Experiment with context engineering:
  • Try injecting the full guidelines doc into the context window (using prompt caching to reduce costs), and use the model’s in-built attention mechanisms rather than relying on agentic search.
  • Try RAG approaches for semantic retrieval
Recursive prompt improvement:
  • Design a Claude Code framework for iteratively recursively refining its own prompts until it achieves full marks on the exam questions.

Appendix

What else did I learn during this sprint?

  • With all the parallel agents, I run out of Claude Code Pro credits quite quickly, which slows experimentation while I wait a few hours for my session credits to refresh. It might make sense to upgrade to Claude Code Max, or try directly using the API to leverage prompt caching and have finer-grained control over credit usage.
  • This sprint has made clear to me the real tradeoffs between (a) task performance, (b) token usage & cost, (c) model size, and (d) level of reasoning.
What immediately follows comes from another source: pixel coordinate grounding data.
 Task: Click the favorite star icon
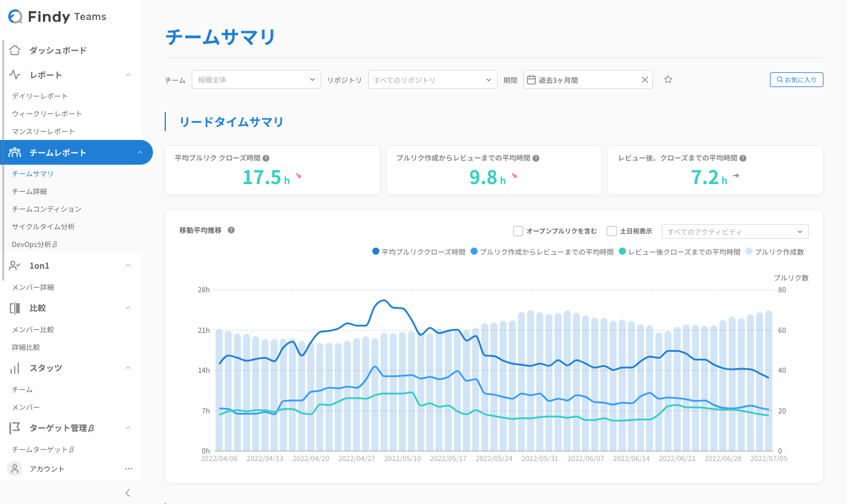[668, 79]
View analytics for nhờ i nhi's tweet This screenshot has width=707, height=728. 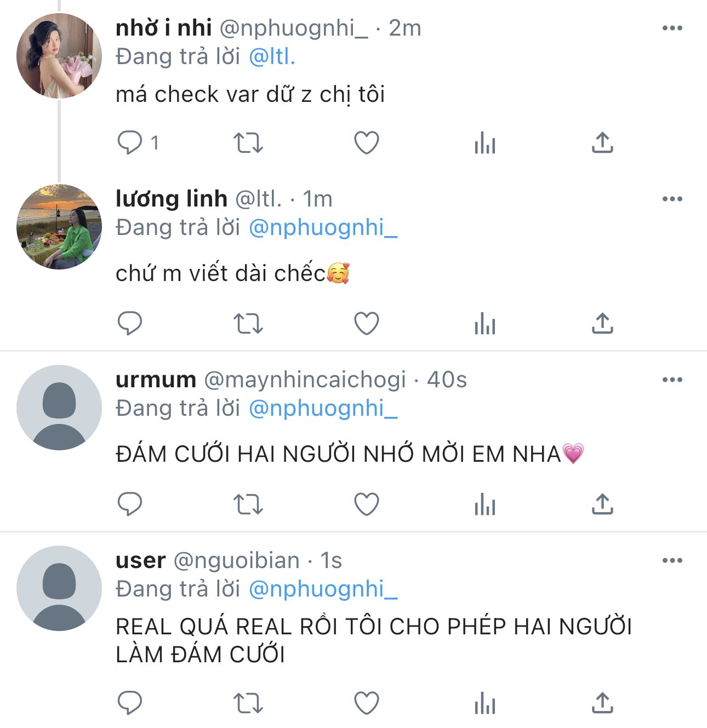pyautogui.click(x=485, y=143)

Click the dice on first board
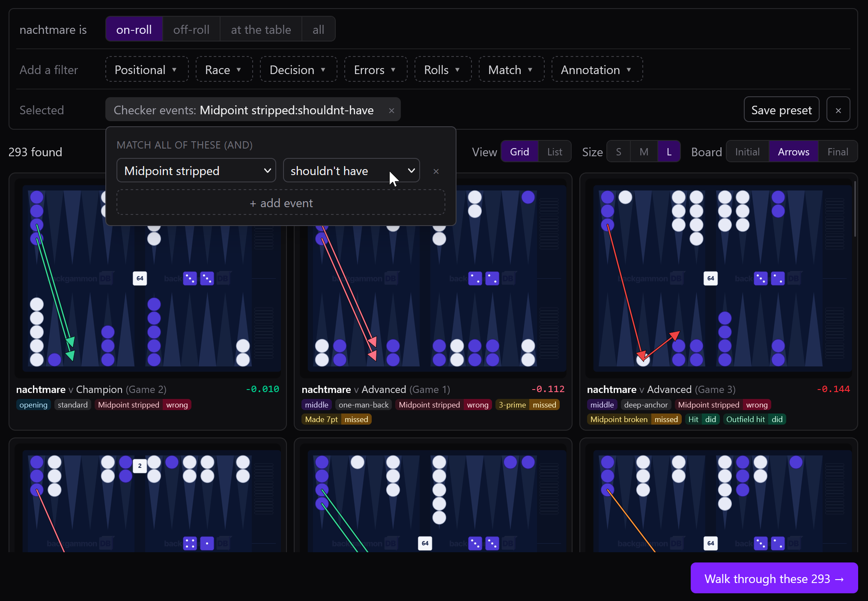198,278
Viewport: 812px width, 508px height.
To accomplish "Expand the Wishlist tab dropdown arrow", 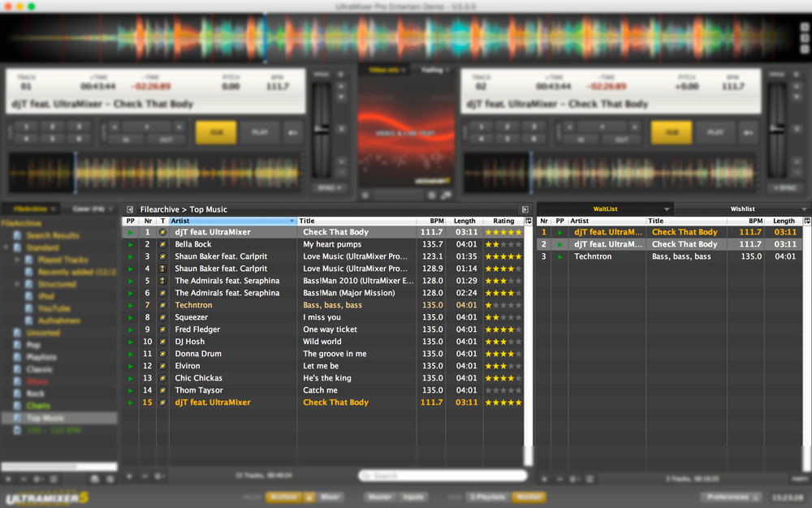I will (804, 209).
The ideal combination is to answer the question correctly, using as few tokens as possible, with as small and cheap a model as possible. This has made the importance of context engineering extra clear.
  • Modularity is still important in AI workflow design. Originally, I had one mega-prompt. Splitting this up into subtasks and scripts was extremely helpful. Using AI to explore a solution and then encoding this in a deterministic script is very useful.
  • I’ve also learned it’s important to not overfit a solution to the problem – i.e. agentic workflows, skills, subagents etc are not always the right solution for a given problem. To this end, I got clearer in my own head about when AI agents and tool usage is useful and where it’s not. Tool use and agentic AI is primarily helpful when we want the ability to dynamically run scripts, or perform calculations like calculating generation length or population size reduction rates.